As John Caulkin stated, “We construct our tools, thereafter, they construct us” and that is pertinent here. This also captures a tenet of bioinformatics that teaches us what data we acquire informs how we work. We know that much of the data collected from the EMR is for billing and regulatory purposes. Further, documentation largely serves those purposes as well. My efforts to convey my thoughts, plans and interventions for any patient are poorly performed because the EMR structure does not have that task as its primary goal. The structure it imposes on documentation is ignorant of physician workflows. The disruption of my daily work and, importantly, my thought processes during any patient interaction is adversely impacted by those structural demands. Because of this, the experience we have multiple times a day with patient encounters may well be the best example of the “productivity paradox” many experience with computerized processes in their workplace.
We can learn from any number of disciplines why our EMR s are so difficult to work with. Bioinformatics, engineering systems, complex system dynamics, the constructual theory and even evolutionary dynamics are all informative of how current EMR structures are simply not constructed well for what is claimed to be their tasks.
However, expertise also exists (Thomas Landauer, The Trouble with Computers. MIT Press, 1993) in the proper and effective way to decide, 1) Are there elements of your workflow that would be enhanced by a software product; and, 2) How should that software be constructed. Appropriate task analysis of what doctors do during patient encounters has not effectively been done to answer those questions.
Simply imposing a software platform forcing us to document care based on some programmer’s calculation of what we need or what information some administrator wants is ignorant of the abysmal track record of “second wave” applications of computerized programs for (especially) documentation purposes. That misapplication of software programs to all manner of human tasks (across almost all businesses not just health care) under the impression that because it is computerized, those tasks must certainly be better — more efficient and less costly — has resulted in increased costs without evidence of improved productivity. The productivity paradox that we in health care enjoy is probably the best example of this. There is no reasoned argument or explanation how these inappropriately constructed platforms at their very foundation can be tweaked to then yield a true productivity gain. More of a bad thing will not result in a good thing. It’s just more of a bad thing.

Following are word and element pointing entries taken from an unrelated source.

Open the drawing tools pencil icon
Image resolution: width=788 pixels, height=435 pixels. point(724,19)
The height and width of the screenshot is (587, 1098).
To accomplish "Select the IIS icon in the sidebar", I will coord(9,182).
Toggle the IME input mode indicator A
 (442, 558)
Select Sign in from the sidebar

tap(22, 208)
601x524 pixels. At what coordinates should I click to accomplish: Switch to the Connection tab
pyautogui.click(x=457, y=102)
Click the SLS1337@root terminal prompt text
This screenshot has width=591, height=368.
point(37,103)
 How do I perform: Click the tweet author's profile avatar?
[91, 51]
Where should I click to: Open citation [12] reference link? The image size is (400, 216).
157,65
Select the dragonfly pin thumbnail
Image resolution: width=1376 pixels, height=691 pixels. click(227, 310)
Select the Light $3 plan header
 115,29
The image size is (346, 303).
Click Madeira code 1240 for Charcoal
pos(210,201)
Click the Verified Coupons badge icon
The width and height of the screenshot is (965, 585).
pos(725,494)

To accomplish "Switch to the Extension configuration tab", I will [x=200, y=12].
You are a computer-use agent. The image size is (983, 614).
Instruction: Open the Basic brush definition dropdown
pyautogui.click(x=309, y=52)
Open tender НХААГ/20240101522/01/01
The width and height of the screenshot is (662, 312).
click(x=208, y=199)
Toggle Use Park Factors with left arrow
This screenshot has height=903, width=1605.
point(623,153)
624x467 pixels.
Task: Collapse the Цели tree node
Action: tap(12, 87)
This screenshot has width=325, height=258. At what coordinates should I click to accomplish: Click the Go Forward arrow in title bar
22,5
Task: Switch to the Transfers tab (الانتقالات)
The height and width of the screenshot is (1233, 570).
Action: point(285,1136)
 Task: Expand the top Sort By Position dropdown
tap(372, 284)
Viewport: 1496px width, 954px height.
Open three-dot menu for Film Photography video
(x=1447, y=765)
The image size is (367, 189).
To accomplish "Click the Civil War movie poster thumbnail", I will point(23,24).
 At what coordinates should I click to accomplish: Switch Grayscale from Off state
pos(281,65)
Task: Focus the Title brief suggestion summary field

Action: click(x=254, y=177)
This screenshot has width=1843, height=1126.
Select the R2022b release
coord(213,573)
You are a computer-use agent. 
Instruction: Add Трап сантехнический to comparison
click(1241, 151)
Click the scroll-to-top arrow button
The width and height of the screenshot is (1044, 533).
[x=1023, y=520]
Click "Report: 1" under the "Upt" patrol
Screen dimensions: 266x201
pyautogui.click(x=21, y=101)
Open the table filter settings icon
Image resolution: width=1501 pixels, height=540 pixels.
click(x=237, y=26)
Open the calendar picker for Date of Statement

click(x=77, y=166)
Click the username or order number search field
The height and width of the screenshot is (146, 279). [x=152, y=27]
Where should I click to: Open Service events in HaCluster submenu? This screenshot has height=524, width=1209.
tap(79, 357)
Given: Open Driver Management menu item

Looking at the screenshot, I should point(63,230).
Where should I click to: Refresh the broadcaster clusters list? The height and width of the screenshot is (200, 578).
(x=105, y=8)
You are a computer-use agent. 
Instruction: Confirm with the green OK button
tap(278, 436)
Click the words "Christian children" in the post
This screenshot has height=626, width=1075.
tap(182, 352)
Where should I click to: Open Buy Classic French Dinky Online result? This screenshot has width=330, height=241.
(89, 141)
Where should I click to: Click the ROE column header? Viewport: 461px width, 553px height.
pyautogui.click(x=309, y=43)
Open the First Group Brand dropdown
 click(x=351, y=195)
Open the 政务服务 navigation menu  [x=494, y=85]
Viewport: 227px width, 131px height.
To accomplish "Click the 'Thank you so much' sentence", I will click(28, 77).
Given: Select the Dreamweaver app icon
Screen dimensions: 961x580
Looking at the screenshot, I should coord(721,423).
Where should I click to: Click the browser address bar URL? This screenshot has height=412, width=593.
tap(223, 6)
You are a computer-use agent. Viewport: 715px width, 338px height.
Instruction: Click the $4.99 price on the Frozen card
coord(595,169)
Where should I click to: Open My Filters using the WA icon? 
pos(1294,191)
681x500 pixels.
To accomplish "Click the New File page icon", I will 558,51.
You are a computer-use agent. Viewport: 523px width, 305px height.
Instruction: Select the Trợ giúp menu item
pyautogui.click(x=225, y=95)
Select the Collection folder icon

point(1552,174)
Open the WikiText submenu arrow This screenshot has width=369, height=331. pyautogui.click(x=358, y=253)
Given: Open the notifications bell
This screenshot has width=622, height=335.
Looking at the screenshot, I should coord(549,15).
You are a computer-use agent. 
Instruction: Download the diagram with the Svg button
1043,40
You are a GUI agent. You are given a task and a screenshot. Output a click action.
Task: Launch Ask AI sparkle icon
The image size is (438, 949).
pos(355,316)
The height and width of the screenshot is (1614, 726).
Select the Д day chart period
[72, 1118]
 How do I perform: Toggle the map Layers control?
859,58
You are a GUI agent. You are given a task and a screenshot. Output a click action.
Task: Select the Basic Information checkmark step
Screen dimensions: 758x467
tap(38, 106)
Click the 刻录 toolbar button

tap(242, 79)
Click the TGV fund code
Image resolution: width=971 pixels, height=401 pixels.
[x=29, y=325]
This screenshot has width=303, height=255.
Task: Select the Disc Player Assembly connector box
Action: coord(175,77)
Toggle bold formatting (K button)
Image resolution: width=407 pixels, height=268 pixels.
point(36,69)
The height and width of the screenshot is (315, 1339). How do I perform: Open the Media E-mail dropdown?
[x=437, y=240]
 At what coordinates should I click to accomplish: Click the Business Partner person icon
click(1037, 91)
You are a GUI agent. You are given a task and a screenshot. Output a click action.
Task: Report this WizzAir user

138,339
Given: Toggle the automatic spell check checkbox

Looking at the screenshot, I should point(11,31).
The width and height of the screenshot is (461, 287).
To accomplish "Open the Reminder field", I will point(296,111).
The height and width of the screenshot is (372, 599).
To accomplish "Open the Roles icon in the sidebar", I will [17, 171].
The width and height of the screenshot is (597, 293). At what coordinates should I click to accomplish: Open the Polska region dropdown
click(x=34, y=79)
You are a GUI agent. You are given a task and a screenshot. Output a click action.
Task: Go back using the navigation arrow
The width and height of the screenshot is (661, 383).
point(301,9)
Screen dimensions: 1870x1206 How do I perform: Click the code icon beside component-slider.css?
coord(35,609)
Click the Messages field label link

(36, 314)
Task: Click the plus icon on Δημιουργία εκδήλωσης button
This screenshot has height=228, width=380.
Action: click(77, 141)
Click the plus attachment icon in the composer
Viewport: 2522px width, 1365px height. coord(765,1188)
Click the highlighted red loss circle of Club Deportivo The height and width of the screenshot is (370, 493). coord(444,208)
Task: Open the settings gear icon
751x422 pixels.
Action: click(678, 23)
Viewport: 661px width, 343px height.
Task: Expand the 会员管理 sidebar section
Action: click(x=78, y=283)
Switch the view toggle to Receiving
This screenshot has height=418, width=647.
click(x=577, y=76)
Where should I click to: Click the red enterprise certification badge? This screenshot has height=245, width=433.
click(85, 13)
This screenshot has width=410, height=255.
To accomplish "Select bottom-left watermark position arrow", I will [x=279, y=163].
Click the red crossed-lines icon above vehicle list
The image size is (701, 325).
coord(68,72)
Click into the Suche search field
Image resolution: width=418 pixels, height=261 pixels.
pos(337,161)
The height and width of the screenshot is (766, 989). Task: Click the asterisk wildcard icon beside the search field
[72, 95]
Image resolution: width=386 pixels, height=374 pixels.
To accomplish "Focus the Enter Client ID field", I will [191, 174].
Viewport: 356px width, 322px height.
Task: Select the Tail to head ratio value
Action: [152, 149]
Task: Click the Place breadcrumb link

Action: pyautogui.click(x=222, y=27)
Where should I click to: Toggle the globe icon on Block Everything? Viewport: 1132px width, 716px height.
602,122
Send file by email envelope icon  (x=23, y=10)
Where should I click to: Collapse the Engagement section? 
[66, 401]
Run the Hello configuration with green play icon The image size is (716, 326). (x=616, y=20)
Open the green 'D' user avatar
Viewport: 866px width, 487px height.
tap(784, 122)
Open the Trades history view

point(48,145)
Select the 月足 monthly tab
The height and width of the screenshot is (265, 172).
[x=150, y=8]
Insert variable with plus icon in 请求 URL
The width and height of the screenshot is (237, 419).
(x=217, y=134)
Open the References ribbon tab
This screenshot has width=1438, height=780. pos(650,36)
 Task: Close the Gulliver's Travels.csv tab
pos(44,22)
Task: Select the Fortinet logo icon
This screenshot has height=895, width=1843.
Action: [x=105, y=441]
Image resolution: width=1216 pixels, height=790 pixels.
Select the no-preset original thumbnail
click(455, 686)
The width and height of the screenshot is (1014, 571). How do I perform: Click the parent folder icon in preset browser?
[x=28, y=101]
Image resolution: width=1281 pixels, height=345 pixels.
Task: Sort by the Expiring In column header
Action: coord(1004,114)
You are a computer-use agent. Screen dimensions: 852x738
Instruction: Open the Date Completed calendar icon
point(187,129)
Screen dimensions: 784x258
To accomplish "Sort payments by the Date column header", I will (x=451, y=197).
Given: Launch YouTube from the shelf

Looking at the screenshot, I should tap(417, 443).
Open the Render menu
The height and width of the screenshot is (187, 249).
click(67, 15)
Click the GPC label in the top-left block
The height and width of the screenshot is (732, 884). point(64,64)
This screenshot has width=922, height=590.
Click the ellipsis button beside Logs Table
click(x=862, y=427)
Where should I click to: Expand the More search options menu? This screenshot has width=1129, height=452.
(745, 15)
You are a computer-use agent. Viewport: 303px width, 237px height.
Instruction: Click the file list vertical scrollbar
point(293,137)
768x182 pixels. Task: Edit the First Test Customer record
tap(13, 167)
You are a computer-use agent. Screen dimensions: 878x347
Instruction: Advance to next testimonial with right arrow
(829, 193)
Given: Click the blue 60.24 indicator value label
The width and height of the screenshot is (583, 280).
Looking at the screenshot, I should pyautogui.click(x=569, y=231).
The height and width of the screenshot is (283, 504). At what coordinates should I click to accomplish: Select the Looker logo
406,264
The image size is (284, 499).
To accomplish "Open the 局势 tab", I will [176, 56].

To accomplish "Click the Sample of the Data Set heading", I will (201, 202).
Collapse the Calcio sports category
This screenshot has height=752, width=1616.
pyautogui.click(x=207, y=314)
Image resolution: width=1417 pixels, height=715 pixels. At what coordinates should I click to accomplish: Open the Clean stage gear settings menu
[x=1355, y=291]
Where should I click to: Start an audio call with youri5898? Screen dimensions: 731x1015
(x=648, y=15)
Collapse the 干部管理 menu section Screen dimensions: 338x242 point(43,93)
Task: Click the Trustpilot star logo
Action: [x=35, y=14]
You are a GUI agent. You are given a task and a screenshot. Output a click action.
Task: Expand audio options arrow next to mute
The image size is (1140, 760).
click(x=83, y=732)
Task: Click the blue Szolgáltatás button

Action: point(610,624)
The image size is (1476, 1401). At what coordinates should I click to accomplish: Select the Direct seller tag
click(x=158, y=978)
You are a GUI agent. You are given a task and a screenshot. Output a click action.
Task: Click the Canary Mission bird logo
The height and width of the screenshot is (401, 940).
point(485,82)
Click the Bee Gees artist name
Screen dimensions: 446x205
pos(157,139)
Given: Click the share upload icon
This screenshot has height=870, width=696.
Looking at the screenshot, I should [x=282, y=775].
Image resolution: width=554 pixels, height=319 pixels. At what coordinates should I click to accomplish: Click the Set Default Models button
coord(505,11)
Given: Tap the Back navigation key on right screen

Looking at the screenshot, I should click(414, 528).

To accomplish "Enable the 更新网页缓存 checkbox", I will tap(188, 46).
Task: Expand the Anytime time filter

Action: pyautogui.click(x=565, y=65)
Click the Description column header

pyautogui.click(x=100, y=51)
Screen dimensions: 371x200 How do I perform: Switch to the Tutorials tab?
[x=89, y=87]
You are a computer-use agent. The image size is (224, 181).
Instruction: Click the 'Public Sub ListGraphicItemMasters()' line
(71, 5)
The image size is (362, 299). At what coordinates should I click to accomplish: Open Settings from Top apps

So here is, I believe, the good news and the bad news. Both make us as physicians accept what I propose are some truths. Our continued complaints about EMRs and all of those onerous regulatory demands that consume so much of our time with little appreciable gain must be made with the realization that we, as a profession, let it happen. We must also recognize that we, as a profession, have to effectively answer the problems of health care as a financially nonsustainable burden to this country (at least as has been practiced to date). The future of our profession includes processing (exponentially) expanding knowledge and data from genomics, epigenomics, proteomics, metabolomics, microbiomics and the growing availability of patient-centric health-related apps and wearable devices. This lays bare the obvious tension between current pushes to standardize care and eliminate provider variability with the clear trend to ever more individualized care such data will demand, and that will add further costs to the system. Costs financially and costs in physician time.
The drive to care standardization currently being pushed certainly serves the wants of the administrative elements of health care since uniformity helps in efforts to control — not just costs but physicians. We, in effect, subsidize the financial gains desired by such administrative efforts. Of course 2 obvious consequences of their use are the steady move towards ever more homogenized patient profiles (every diabetic with hypertension looks like every other diabetic with hypertension) and the inability to recognize or identify innovation through data analytics based on the EMR. There are more philosophical concerns with such standardization, but more immediately compounding this problem will be how to incorporate all of this growing patient-centric data into our EMR platforms. We can expect our time commitment to channeling such diverse patient information through the EMR will be more and more cumbersome since EMRs by the very nature of their structure do not have this reach. Having such reach requires universality of structure. Universality meaning, here, not structural similarity of platforms, but a foundation based on clear and simple rules that allow infinite growth, so that no matter how much individual data is added to a patient’s record, it is incorporated easily and accurately. This is the structure that allows layers of complexity to emerge versus the layers of complexity being imposed by current products.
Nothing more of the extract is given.